Why this is interesting is that, when writing for mobile, for example, we have a similar design paradigm to be aware of. The mobile application may be running but then at some point the OS wishes to free up space and stops the application. With the GCP scheduler’s pre-emptive capability we need to design our cloud solution in the same way as our mobile. i.e.
- We’re informed for GCP (or OS on mobile) that the application is being suspended
- We need to store our state somewhere, in the case of GCP we have approx. 30 seconds to do this
- When GCP (or mobile OS) decides it can restart our application we need to read back our stored state get our applications back into the state they were prior to suspending
Note: If we run a load balancer in front of our compute engine we can better handle spinning up compute power when required.

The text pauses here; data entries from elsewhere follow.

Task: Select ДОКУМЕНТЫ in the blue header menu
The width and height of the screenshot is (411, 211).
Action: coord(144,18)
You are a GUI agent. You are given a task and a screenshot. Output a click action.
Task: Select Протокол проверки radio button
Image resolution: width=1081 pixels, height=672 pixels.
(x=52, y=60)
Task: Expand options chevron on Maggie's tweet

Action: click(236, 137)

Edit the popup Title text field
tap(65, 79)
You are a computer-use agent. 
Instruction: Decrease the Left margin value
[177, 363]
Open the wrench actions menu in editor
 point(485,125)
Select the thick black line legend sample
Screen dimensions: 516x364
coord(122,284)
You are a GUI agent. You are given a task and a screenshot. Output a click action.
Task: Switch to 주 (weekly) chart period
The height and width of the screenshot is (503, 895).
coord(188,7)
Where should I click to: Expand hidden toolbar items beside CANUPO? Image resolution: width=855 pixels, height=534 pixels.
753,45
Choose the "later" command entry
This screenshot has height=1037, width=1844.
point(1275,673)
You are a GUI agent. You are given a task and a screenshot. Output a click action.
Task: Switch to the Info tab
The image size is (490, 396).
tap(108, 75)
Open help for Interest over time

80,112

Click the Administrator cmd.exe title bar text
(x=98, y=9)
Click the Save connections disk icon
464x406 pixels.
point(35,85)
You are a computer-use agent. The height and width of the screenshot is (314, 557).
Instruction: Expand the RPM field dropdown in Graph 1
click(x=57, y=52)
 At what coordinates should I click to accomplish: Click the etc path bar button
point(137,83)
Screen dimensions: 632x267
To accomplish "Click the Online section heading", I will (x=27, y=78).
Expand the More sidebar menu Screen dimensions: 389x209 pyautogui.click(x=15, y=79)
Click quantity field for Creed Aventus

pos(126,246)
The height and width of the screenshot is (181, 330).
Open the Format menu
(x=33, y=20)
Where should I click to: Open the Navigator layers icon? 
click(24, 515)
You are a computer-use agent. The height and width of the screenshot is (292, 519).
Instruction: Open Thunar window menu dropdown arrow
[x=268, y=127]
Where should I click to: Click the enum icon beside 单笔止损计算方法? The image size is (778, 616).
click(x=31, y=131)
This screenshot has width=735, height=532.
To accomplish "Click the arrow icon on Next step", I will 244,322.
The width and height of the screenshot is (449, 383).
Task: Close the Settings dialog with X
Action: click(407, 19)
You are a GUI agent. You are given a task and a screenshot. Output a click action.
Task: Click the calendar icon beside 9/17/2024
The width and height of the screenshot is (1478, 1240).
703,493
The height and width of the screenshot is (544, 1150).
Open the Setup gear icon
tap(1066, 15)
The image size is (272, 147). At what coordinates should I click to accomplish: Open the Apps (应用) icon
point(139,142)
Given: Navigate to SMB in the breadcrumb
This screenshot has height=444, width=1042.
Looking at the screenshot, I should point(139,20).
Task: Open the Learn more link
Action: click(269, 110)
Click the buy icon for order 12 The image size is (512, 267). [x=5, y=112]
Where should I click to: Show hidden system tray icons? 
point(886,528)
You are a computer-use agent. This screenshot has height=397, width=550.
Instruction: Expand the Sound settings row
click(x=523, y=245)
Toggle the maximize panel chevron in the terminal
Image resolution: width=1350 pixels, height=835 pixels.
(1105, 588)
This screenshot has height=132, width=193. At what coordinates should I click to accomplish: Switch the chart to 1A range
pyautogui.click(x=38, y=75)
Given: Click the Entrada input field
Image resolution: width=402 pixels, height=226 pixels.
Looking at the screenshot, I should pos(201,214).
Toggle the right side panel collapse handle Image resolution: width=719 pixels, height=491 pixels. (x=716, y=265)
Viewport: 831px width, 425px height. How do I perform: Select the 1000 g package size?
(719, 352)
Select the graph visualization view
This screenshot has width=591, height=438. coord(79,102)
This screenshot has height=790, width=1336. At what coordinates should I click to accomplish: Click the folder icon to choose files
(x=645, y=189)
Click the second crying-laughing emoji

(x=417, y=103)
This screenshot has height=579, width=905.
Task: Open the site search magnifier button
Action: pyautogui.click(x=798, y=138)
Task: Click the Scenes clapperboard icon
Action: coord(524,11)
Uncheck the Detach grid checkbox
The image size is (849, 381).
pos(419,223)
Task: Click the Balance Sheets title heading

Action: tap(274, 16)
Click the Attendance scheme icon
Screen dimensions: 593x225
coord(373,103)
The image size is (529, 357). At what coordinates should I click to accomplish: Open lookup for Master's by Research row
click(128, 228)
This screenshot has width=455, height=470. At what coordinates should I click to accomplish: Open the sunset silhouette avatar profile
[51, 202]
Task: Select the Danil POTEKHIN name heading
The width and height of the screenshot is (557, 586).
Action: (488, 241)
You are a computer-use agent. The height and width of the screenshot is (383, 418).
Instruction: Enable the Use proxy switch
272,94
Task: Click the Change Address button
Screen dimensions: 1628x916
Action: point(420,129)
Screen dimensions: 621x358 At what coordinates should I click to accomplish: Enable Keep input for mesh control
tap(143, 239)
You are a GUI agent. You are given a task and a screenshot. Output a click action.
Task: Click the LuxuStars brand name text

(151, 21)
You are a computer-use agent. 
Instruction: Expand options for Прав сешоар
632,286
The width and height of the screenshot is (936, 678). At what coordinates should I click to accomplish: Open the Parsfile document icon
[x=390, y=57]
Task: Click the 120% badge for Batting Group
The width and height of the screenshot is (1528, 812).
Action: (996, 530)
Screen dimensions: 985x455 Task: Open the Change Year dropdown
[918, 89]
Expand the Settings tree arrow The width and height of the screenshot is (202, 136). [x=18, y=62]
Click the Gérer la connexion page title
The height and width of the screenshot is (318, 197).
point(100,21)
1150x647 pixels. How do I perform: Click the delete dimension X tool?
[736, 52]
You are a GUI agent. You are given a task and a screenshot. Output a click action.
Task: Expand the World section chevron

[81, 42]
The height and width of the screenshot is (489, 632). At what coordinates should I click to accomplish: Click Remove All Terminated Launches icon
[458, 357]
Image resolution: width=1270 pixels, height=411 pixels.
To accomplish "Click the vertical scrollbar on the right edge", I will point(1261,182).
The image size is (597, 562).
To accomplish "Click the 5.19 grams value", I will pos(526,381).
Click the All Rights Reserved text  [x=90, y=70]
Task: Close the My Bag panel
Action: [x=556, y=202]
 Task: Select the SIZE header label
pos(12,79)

In reality, unlike a mobile application, the notification of shutdown of your application is done at an OS level, through ACPI G2 Soft Off, so it’s generally better (from what I can see) to run your code in a stateless, almost serverless way. For example, we might run jobs as pre-emptive instances which take a message off of a pubsub or from a DB, process data and then mark to message/DB row as completed when the application has finished – in such a scenario, if the application is interrupted and shut down, the next application to be spun up and start work on the same data.
References
Creating and Starting a Preemptible VM Instance
Preemptible VM Instances
Saving Money with Preemptive VMs (Cloud Performance Atlas)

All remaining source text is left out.